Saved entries
○ ○ ○ ○ ○ ○ ○
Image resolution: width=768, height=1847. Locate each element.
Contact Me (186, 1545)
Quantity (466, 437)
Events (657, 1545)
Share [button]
○ ○ ○ ○ ○ ○ ○
**Task description:** Return each line above exactly.

**Exercise result:**
Image resolution: width=768, height=1847. Locate each element.
Contact Me (186, 1545)
Quantity (466, 437)
Events (657, 1545)
Share [button]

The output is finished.